[WHAT THE EXERCISE ASKS]
Answer these from the passage on dying-rising gods and hero schemas:
1. Which god does the author name as the one exception to Smith's finding?
2. How many years out of date is Lord Raglan's work said to be?
3. Which two real-life historical figures does the passage say fit Raglan's pattern?

The greatest problem with Frazer, however, is that construct of the dying-rising god is simply a fantasy. The distinguished scholar J.Z.Smith, a man who most certainly cannot be regarded as a defender of Christianity, wrote an important article for Mircea Eliade's 'Encyclopedia of Religion' (New York 1987) in which he took various alleged examples of dying-rising gods and showed that none of them actually fits the category. (My own researches lead me to believe that the Phoenician god Melqart, whom Smith does not discuss, is the one exception - but he is very much the exception.) Certainly, Frazer's star witnesses of Attis, Adonis and Osiris suffer from the fatal flaw in each case of dying and then failing to be resurrected.

Even if Frazer and his followers were right about the dying-rising god, the relevance to Christianity would be doubtful. The Christian story makes no connection whatever between Christ and the agricultural year or the rhythms of the natural world. Moreover, Frazer's followers who elaborated his work with particular reference to the ancient Near East made it clear that their dying-rising gods and kings were tightly enmeshed in a series of bizarre annual rites with no conceivable parallels in Christianity.

The second 'copycat' model advanced by sceptics involves the prototypical schemas of the life of the hero sometimes drawn up by scholars.

The sceptic will typically appeal to the work of Lord Raglan, even though it's now 70 years out of date and a number of different schemas have since been proposed. There are serious problems with Raglan.  In order to get mythical figures to fit his schema, you often have to cheat quite blatantly; and, in any case, real-life historical figures such as Hitler and Napoleon fit the pattern just as well as the ancient heroes whom he adduced.

In general, the 'monomyth' schemas are of limited usefulness. They prove a certain amount about the patterns followed by the lives of heroes in different cultures, but they don't prove very much, and what they do prove isn't always very comforting to the sceptic.

To begin with, if one puts all the schemas that have been proposed together and looks for common elements, the results that emerge are often vague or unhelpful. For instance, the hero will typically have a miraculous conception or birth - but it's hardly legitimate to compare the story of the virgin birth recounted in the Gospels with, say, Zeus raping Leda in the form of a swan simply because both involve some sort of supernatural element. What such 'similarities' boil down to seems to be the earth-shattering revelation that supernatural things happen to supernatural figures, which is essentially a tautology.

Secondly, where hero-stories do concur, they often concur in ways which question the utility of applying them to the story of Jesus. Incest and parricide are recurrent themes of the schemas, for example, as is the link between the hero and kingship (you can get out of this by suggesting that Jesus was the heir of King David, or that he heralded the Kingdom of God, but this is just the sort of cheating that drains the schemas of their credibility). Even Raglan's schema falls down on this point, most obviously because Jesus didn't marry a princess (a motif which appears in other schemas too).

Even if they exist, what do the parallels prove?

[PROVIDED DATA]
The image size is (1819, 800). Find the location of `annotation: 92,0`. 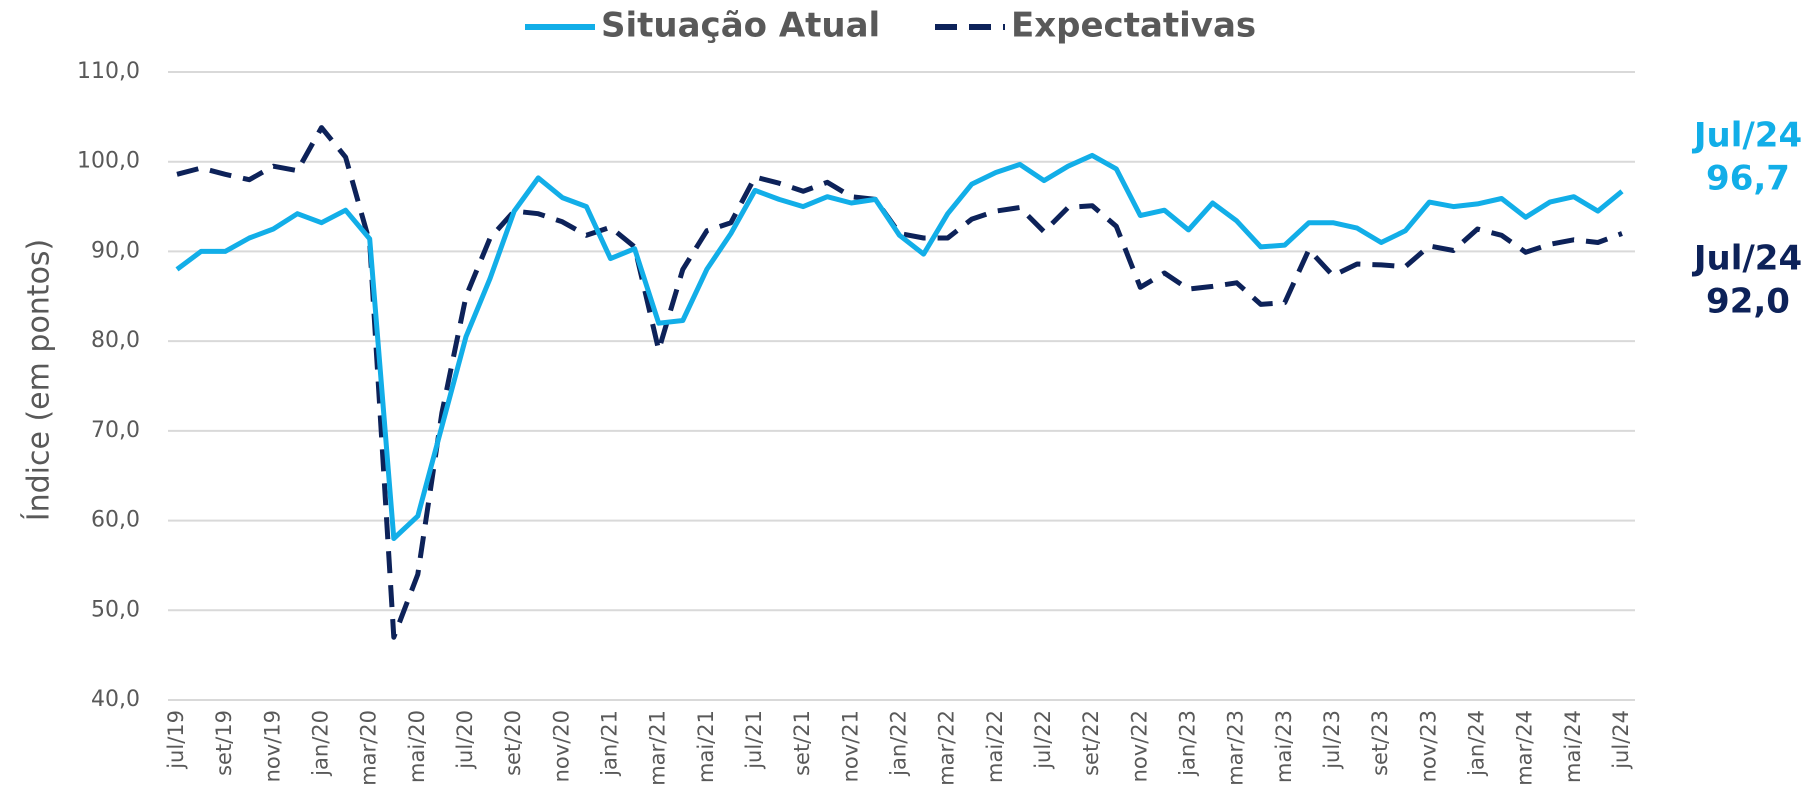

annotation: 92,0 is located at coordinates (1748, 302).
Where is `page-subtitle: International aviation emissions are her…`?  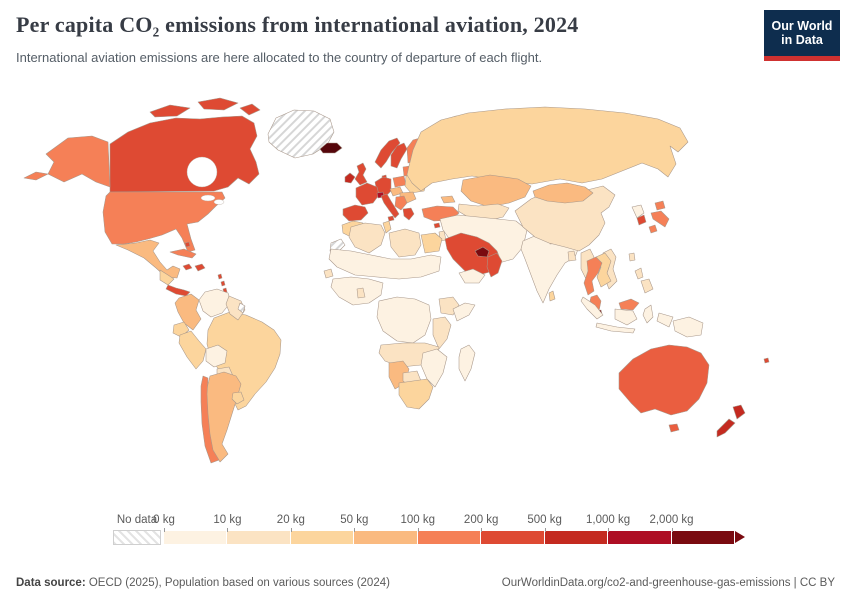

[SOLUTION TO THIS TASK]
1. The Phoenician god Melqart.
2. 70 years.
3. Hitler and Napoleon.